-- Exercise directions --
Reproduce verbatim the lines of the items that run from the line containing "Unpin the 解决方案资源管理器" through the line containing "pyautogui.click(x=986, y=666)", including both of those lines.

[Element and text position data]
****************

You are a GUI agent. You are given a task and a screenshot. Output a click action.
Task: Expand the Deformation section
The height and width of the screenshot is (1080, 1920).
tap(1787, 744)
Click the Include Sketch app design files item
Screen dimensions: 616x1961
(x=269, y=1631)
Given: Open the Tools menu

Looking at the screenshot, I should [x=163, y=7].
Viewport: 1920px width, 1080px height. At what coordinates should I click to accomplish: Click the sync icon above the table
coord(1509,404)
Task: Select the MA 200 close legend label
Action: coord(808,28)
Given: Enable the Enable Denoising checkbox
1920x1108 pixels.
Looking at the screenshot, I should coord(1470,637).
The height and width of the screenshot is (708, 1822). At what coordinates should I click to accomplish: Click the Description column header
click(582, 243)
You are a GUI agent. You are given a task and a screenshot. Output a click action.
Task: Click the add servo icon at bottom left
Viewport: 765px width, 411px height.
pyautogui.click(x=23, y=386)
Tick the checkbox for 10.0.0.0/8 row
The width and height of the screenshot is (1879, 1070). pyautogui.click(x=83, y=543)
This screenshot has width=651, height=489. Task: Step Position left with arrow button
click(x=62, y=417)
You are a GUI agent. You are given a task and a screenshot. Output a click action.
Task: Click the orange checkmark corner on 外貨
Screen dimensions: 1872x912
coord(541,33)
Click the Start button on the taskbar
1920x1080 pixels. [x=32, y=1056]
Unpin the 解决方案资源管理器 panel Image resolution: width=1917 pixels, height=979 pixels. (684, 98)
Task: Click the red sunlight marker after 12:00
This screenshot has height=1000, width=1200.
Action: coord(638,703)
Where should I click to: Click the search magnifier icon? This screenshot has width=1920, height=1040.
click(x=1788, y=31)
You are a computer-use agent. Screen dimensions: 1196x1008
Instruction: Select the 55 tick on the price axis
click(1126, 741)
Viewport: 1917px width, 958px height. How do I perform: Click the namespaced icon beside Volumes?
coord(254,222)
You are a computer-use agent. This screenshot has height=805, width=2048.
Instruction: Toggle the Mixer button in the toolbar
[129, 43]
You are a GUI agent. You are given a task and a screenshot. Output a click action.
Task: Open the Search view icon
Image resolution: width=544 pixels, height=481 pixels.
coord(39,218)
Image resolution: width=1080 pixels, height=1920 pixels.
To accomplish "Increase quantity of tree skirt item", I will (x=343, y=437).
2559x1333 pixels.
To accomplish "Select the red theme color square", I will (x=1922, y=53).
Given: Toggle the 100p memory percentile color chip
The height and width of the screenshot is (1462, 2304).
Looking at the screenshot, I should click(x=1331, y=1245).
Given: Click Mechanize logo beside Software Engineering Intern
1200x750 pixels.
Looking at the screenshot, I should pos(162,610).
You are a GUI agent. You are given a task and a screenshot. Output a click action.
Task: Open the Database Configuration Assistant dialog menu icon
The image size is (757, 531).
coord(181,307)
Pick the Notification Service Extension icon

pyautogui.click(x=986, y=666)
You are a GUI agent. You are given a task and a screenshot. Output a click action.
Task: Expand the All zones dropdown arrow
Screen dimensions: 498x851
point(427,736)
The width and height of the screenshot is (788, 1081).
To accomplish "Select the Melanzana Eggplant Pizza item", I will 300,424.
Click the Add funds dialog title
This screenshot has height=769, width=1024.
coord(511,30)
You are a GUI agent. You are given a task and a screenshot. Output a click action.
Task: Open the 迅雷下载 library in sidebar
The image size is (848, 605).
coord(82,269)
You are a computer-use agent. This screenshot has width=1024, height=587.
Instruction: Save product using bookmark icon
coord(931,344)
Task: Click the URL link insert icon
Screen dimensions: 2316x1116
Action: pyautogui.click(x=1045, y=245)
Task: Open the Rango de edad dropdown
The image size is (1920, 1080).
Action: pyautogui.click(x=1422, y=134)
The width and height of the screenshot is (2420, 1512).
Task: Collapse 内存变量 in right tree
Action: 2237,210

****************

-- Output below --
Unpin the 解决方案资源管理器 panel Image resolution: width=1917 pixels, height=979 pixels. (684, 98)
Task: Click the red sunlight marker after 12:00
This screenshot has height=1000, width=1200.
Action: coord(638,703)
Where should I click to: Click the search magnifier icon? This screenshot has width=1920, height=1040.
click(x=1788, y=31)
You are a computer-use agent. Screen dimensions: 1196x1008
Instruction: Select the 55 tick on the price axis
click(1126, 741)
Viewport: 1917px width, 958px height. How do I perform: Click the namespaced icon beside Volumes?
coord(254,222)
You are a computer-use agent. This screenshot has height=805, width=2048.
Instruction: Toggle the Mixer button in the toolbar
[129, 43]
You are a GUI agent. You are given a task and a screenshot. Output a click action.
Task: Open the Search view icon
Image resolution: width=544 pixels, height=481 pixels.
coord(39,218)
Image resolution: width=1080 pixels, height=1920 pixels.
To accomplish "Increase quantity of tree skirt item", I will (x=343, y=437).
2559x1333 pixels.
To accomplish "Select the red theme color square", I will (x=1922, y=53).
Given: Toggle the 100p memory percentile color chip
The height and width of the screenshot is (1462, 2304).
Looking at the screenshot, I should click(x=1331, y=1245).
Given: Click Mechanize logo beside Software Engineering Intern
1200x750 pixels.
Looking at the screenshot, I should pos(162,610).
You are a GUI agent. You are given a task and a screenshot. Output a click action.
Task: Open the Database Configuration Assistant dialog menu icon
The image size is (757, 531).
coord(181,307)
Pick the Notification Service Extension icon

pyautogui.click(x=986, y=666)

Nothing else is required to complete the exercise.